Source passage »
Monday, September 16, 2019
Personal Identification to be Enhanced at Hospitals
To Prevent Foreigners from Illegally Using Health Insurance
Personal Identification to be Enhanced at Hospitals
  • By Choi Moon-hee
  • June 24, 2019, 08:57
Share articles

Hospitals in South Korea will check inpatients' ID cards starting from the second half of this year to prevent foreigners from illegally using the national health insurance. 

The National Health Insurance Service asked the Korean Hospital Association in March to check the ID cards of inpatients before treatment initiation so that national health insurance benefits can be given only to insured persons. The two organizations recently signed a memorandum of understanding so that inpatients are subject to voluntary ID card confirmation at hospital-level medical institutions starting from the second half of this year. The National Health Insurance Service explained that clinic-level medical institutions, where few foreigners have illegally benefited from the national health insurance, do not have to check inpatients’ ID cards.

At present, it is not compulsory for medical institutions in South Korea to check visitors’ ID cards. As a result, an increasing number of foreigners are illegally using the national health insurance by memorizing a resident registration number and a name.

The National Health Insurance Service is also planning to receive real-time data on when ID cards were issued from the Ministry of the Interior and Safety and the National Police Agency and link the data to its systems. The South Korean government, in the meantime, is planning to compel foreigners staying in South Korea for six months or more to become insured starting from June 16.

At present, foreigners staying in South Korea without a job can choose whether or not to be covered by the national health insurance. Those opting to be covered must pay a monthly premium of at least 110,000 won. Benefits are immediately limited in the event of deferred payment and visa extension is limited once the amount in arrears reaches a certain amount.

As of the end of last year, a total of 1.75 million foreigners were registered in South Korea and 970,000 out of them were covered by the national health insurance. Of the 780,000 uncovered, 430,000 were staying in the country for less than six months and the rest were illegal aliens. In other words, at least 780,000 foreigners in South Korea lied in a medical blind spot.

According to the National Health Insurance Service, health insurance cards were illegally used on 178,237 occasions from 2015 to 2017. During the period, 3,895 inpatients used other persons’ cards for a total benefit of four billion won.

The data »
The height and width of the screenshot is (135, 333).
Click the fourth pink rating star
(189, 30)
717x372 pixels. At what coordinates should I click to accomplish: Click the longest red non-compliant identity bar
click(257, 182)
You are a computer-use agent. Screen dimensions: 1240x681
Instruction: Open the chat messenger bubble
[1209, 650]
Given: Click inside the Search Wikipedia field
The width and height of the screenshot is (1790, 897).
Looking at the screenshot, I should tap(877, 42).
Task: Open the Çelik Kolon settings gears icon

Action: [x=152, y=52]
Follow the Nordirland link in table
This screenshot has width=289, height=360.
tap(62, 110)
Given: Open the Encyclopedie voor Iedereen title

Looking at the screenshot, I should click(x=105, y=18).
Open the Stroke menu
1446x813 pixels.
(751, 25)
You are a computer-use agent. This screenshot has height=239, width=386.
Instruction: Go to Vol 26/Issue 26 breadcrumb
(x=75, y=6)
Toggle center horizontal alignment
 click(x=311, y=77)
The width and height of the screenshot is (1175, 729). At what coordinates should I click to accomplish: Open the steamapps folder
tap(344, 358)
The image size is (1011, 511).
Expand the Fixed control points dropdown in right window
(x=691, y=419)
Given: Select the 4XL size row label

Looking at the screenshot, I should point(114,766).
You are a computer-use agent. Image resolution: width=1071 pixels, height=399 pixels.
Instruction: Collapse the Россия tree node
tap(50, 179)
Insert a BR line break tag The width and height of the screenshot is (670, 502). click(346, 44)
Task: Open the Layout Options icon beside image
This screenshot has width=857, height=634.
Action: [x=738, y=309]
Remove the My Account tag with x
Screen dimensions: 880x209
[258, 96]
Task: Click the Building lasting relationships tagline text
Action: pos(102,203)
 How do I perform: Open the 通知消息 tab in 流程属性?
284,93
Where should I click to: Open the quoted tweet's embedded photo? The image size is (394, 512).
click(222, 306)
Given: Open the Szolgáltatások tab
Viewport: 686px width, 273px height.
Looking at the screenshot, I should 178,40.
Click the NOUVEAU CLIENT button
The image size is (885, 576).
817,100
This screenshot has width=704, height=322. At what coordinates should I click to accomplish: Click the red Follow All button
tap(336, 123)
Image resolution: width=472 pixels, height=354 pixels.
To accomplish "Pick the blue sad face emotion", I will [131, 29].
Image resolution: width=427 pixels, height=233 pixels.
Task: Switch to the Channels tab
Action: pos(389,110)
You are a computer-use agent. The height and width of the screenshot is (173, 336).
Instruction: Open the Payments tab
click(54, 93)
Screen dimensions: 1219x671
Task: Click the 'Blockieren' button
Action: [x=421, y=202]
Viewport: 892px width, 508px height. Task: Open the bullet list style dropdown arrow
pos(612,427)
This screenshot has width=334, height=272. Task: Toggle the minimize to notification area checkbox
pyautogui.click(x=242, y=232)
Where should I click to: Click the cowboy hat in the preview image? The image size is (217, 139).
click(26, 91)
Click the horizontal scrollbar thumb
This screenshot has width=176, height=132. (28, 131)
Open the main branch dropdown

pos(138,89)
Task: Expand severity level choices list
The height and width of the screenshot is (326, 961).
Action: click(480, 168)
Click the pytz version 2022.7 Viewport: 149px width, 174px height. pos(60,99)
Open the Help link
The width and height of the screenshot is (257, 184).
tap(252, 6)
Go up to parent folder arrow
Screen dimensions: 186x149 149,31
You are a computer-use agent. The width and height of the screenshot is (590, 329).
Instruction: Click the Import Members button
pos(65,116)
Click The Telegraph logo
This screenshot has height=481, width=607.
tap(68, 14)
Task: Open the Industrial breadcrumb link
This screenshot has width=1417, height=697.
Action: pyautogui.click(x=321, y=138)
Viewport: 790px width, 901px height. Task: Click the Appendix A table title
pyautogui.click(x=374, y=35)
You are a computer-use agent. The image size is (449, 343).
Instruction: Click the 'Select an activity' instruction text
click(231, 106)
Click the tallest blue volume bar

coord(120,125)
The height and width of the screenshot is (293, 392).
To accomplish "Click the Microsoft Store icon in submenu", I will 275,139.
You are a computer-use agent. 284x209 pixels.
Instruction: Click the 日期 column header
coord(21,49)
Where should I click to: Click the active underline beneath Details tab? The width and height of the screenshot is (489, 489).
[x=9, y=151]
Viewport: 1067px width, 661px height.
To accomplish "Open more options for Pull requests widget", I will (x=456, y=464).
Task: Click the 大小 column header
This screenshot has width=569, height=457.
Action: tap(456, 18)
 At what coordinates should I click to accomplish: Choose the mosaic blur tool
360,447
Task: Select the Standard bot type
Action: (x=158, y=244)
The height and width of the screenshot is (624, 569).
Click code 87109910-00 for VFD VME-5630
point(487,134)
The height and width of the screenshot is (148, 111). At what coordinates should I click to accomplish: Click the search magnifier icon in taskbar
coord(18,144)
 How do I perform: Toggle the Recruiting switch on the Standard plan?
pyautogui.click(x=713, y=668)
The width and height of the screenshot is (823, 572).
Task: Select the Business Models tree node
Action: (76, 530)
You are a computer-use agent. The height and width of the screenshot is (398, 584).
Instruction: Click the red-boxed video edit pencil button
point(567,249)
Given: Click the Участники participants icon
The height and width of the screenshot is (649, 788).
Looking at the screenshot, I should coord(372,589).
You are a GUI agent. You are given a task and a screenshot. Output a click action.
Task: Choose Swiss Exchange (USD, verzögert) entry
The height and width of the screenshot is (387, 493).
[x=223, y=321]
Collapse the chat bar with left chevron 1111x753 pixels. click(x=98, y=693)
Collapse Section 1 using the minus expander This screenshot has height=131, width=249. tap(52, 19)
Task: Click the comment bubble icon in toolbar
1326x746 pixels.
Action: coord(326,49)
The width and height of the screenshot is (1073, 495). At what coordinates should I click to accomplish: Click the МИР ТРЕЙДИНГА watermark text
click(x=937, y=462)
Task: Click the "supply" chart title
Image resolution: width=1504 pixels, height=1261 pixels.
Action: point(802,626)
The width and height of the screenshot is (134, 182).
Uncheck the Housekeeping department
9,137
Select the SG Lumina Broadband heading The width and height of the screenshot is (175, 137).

Work request »
Decide whether each statement agrees with the article on hospital ID checks. Answer yes or no for each, quoting the deciding words of the article.
1. Clinic-level medical institutions are required to check inpatients' ID cards.
2. Foreigners without a job who choose coverage pay a monthly premium of at least 110,000 won.
3. From 2015 to 2017, 3,895 inpatients used other persons' cards.
The records have no connection to the article on hospital ID checks.

Answer below »
1. No: "clinic-level medical institutions, where few foreigners have illegally benefited from the national health insurance, do not have to check inpatients’ ID cards."
2. Yes: "Those opting to be covered must pay a monthly premium of at least 110,000 won."
3. Yes: "During the period, 3,895 inpatients used other persons’ cards for a total benefit of four billion won."